- Supplied records -
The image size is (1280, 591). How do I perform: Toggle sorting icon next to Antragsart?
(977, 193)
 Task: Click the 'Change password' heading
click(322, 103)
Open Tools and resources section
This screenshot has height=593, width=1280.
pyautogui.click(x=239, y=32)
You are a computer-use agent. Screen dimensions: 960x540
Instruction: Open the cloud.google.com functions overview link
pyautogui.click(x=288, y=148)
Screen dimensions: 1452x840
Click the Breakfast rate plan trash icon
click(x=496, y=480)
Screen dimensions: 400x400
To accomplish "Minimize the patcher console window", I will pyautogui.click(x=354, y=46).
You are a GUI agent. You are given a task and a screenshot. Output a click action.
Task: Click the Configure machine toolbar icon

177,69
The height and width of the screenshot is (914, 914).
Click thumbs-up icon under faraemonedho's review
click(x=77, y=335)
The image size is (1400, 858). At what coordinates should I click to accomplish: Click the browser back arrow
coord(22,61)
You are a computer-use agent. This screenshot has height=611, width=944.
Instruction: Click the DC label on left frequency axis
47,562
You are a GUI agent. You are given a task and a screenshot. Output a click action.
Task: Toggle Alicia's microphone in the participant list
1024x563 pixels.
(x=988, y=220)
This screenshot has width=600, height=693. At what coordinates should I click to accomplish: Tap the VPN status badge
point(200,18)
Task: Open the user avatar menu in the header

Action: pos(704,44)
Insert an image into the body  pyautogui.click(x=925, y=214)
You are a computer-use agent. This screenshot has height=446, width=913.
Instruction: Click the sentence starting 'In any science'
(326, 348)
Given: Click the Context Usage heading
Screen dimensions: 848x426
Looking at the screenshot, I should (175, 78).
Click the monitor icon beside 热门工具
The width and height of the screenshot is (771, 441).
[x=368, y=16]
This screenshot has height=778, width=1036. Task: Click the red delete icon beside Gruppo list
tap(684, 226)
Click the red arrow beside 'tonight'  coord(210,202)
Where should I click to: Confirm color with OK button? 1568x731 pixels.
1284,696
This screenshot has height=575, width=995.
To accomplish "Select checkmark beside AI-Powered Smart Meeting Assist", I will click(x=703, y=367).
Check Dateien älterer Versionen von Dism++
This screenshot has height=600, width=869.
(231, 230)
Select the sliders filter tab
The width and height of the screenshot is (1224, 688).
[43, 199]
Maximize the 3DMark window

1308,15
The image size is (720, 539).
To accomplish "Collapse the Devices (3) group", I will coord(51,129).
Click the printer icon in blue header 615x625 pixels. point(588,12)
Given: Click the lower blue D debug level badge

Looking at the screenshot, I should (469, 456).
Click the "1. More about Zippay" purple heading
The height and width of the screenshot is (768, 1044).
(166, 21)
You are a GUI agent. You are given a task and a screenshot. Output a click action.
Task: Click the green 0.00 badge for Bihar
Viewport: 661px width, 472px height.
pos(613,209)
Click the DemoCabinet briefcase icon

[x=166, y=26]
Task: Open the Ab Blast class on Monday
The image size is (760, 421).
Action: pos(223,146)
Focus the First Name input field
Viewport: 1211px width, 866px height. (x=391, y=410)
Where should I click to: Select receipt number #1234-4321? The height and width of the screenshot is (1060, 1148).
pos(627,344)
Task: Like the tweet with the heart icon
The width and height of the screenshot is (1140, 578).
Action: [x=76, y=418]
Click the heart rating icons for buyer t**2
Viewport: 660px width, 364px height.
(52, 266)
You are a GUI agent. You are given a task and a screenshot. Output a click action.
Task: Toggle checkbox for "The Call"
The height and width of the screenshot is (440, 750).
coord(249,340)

- Task instructions -
Reproduce all the material above, switching each occurrence of "Screen dimensions" to "Display size" and leaving everything else unchanged.

- Response -
The image size is (1280, 591). How do I perform: Toggle sorting icon next to Antragsart?
(977, 193)
 Task: Click the 'Change password' heading
click(322, 103)
Open Tools and resources section
This screenshot has height=593, width=1280.
pyautogui.click(x=239, y=32)
You are a computer-use agent. Display size: 960x540
Instruction: Open the cloud.google.com functions overview link
pyautogui.click(x=288, y=148)
Display size: 1452x840
Click the Breakfast rate plan trash icon
click(x=496, y=480)
Display size: 400x400
To accomplish "Minimize the patcher console window", I will pyautogui.click(x=354, y=46).
You are a GUI agent. You are given a task and a screenshot. Output a click action.
Task: Click the Configure machine toolbar icon

177,69
The height and width of the screenshot is (914, 914).
Click thumbs-up icon under faraemonedho's review
click(x=77, y=335)
The image size is (1400, 858). At what coordinates should I click to accomplish: Click the browser back arrow
coord(22,61)
You are a computer-use agent. This screenshot has height=611, width=944.
Instruction: Click the DC label on left frequency axis
47,562
You are a GUI agent. You are given a task and a screenshot. Output a click action.
Task: Toggle Alicia's microphone in the participant list
1024x563 pixels.
(x=988, y=220)
This screenshot has width=600, height=693. At what coordinates should I click to accomplish: Tap the VPN status badge
point(200,18)
Task: Open the user avatar menu in the header

Action: pos(704,44)
Insert an image into the body  pyautogui.click(x=925, y=214)
You are a computer-use agent. This screenshot has height=446, width=913.
Instruction: Click the sentence starting 'In any science'
(326, 348)
Given: Click the Context Usage heading
Display size: 848x426
Looking at the screenshot, I should (175, 78).
Click the monitor icon beside 热门工具
The width and height of the screenshot is (771, 441).
[x=368, y=16]
This screenshot has height=778, width=1036. Task: Click the red delete icon beside Gruppo list
tap(684, 226)
Click the red arrow beside 'tonight'  coord(210,202)
Where should I click to: Confirm color with OK button? 1568x731 pixels.
1284,696
This screenshot has height=575, width=995.
To accomplish "Select checkmark beside AI-Powered Smart Meeting Assist", I will click(x=703, y=367).
Check Dateien älterer Versionen von Dism++
This screenshot has height=600, width=869.
(231, 230)
Select the sliders filter tab
The width and height of the screenshot is (1224, 688).
[43, 199]
Maximize the 3DMark window

1308,15
The image size is (720, 539).
To accomplish "Collapse the Devices (3) group", I will coord(51,129).
Click the printer icon in blue header 615x625 pixels. point(588,12)
Given: Click the lower blue D debug level badge

Looking at the screenshot, I should (469, 456).
Click the "1. More about Zippay" purple heading
The height and width of the screenshot is (768, 1044).
(166, 21)
You are a GUI agent. You are given a task and a screenshot. Output a click action.
Task: Click the green 0.00 badge for Bihar
Viewport: 661px width, 472px height.
pos(613,209)
Click the DemoCabinet briefcase icon

[x=166, y=26]
Task: Open the Ab Blast class on Monday
The image size is (760, 421).
Action: pos(223,146)
Focus the First Name input field
Viewport: 1211px width, 866px height. (x=391, y=410)
Where should I click to: Select receipt number #1234-4321? The height and width of the screenshot is (1060, 1148).
pos(627,344)
Task: Like the tweet with the heart icon
The width and height of the screenshot is (1140, 578).
Action: [x=76, y=418]
Click the heart rating icons for buyer t**2
Viewport: 660px width, 364px height.
(52, 266)
You are a GUI agent. You are given a task and a screenshot. Output a click action.
Task: Toggle checkbox for "The Call"
The height and width of the screenshot is (440, 750).
coord(249,340)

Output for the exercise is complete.